What does the course involve?
In the first year you will engage in a study of the philosophical method, how to argue and how to evaluate other arguments. From this point we will move into the study of Ethics, Religion, Knowledge and Mind. Over the two years our focus will be on the central questions of human existence, why is there something rather than nothing? Does God exist? Is there an objective set of moral values? What is my personal identity? To help us answer these questions we will look at the arguments put forward by some of the greatest minds there have ever been. This is a subject that will change how you view the world and give you advantages throughout the rest of your life.
This is the provisional course outline – awaiting confirmation of Specification by Exam Board.
How will you learn?
There will be a significant emphasis on guided independent study and we will expect our students at the end of the course to be confident in directing their own learning. During class lessons there will be discussions and guided learning. All teaching materials and some pieces of extra reading will be available to access online. As you would expect there will be a requirement for students to produce essays, but significant help will be given and dates known well in advance. This course will thoroughly prepare learners for life beyond school at university or in the world of work.

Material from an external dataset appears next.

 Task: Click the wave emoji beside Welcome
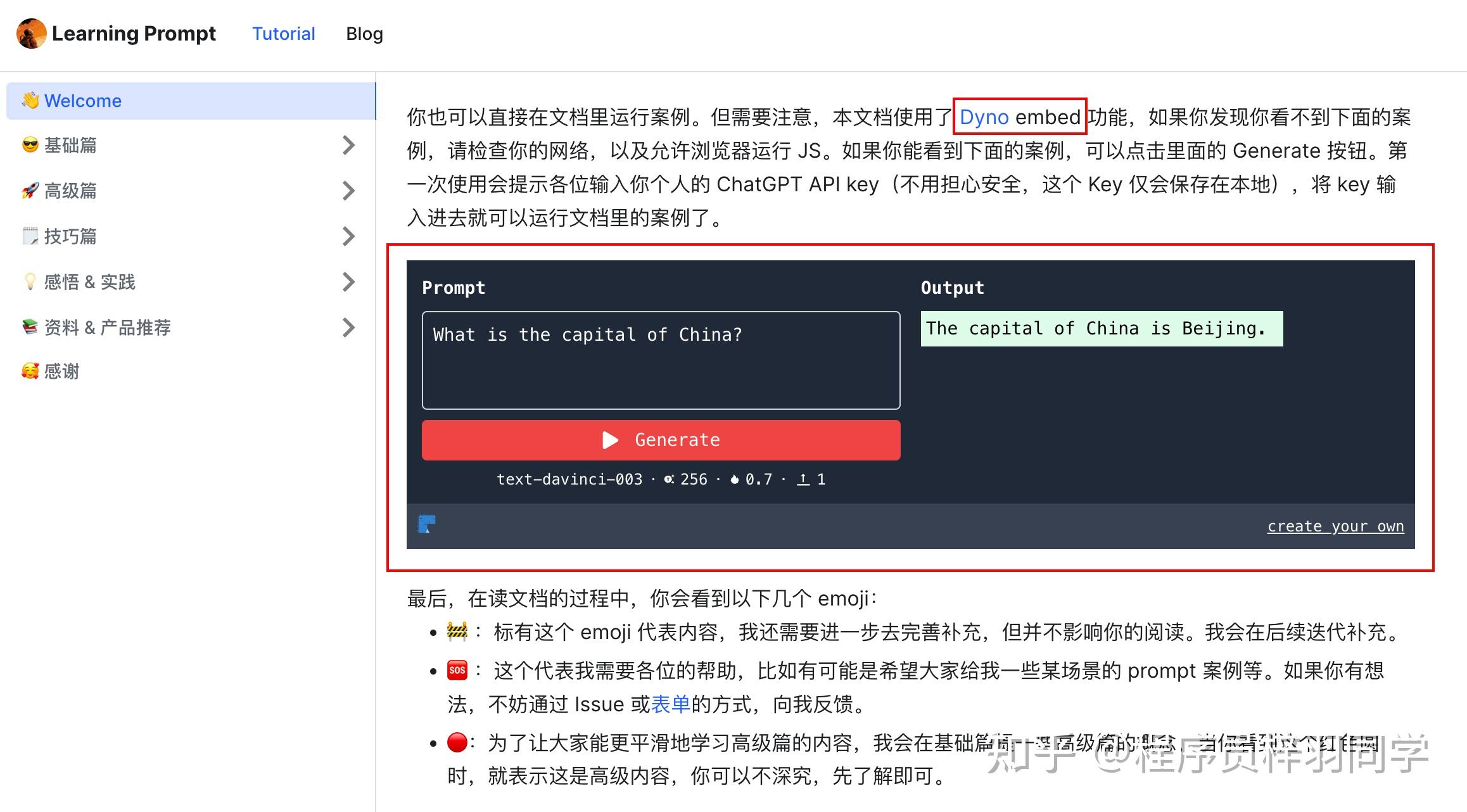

We have negotiated a reduced rate private membership package to Sarum College Library on behalf of our students.
What exams and coursework are involved?
Students will take two exams at the end of the final year and these will contain a variety of questions: some will be short answer questions and there will also be longer essay questions.
What are the entry requirements?
Grade B or above at Short or Long course GCSE Religious Studies (or another Humanities subject if Religious Studies was not taken at GCSE).

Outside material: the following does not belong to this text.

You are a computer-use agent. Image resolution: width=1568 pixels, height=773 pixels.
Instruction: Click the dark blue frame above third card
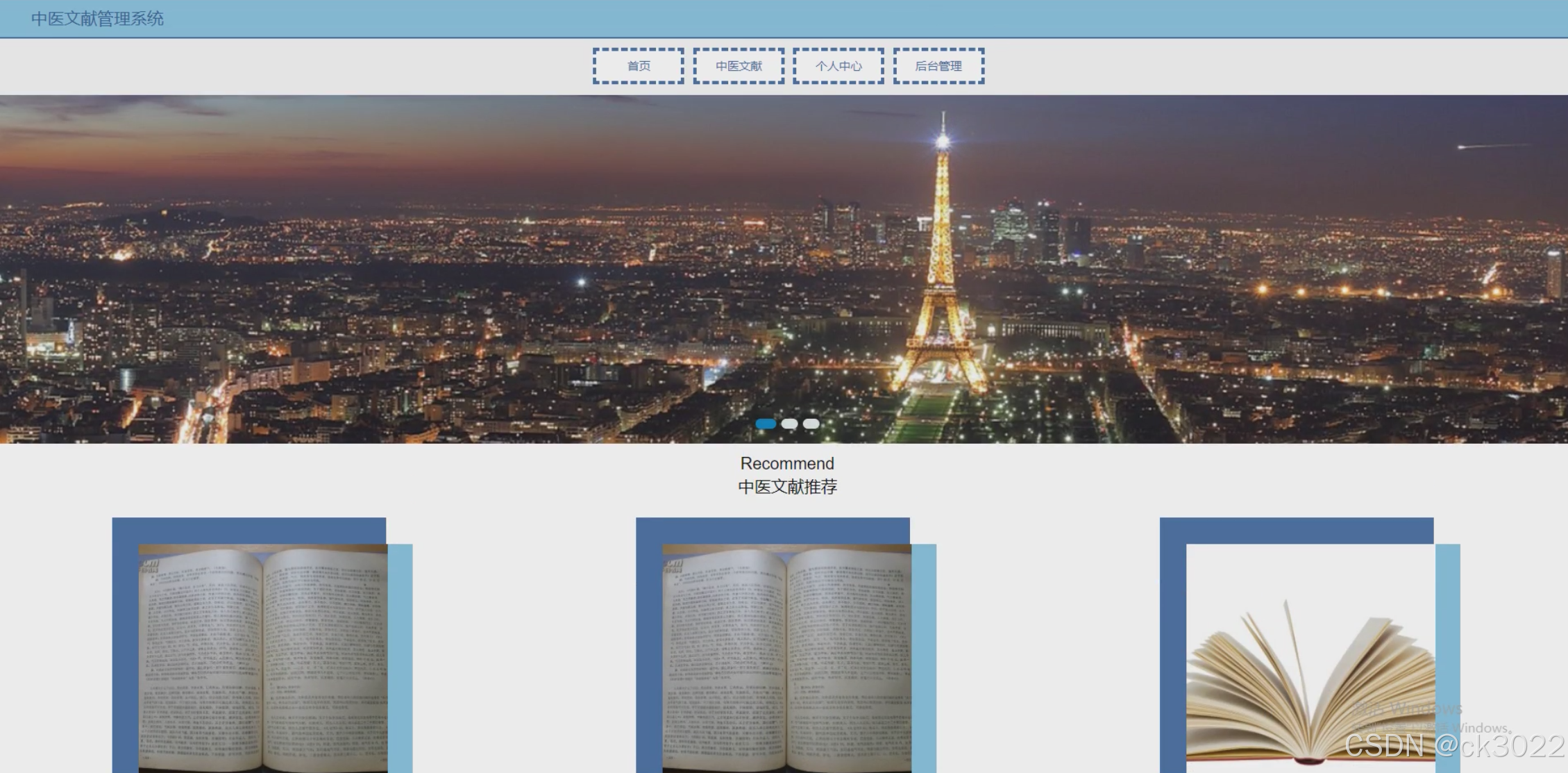tap(1296, 531)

What could you do after completing the course?
Studying Philosophy helps students develop a range of key skills including the ability to think clearly and critically, analyse arguments and present ideas logically and persuasively. As well as giving an excellent foundation for those intending to apply for Philosophy at university, the course will be a useful addition for a wide range of other Higher Education courses - Arts, Humanities and Sciences. Students including Philosophy in their A level choices have successfully secured places on courses at top universities including Medicine, Law, PPE, History, Mathematics, Theology, Art, Music and English Literature, to name a few.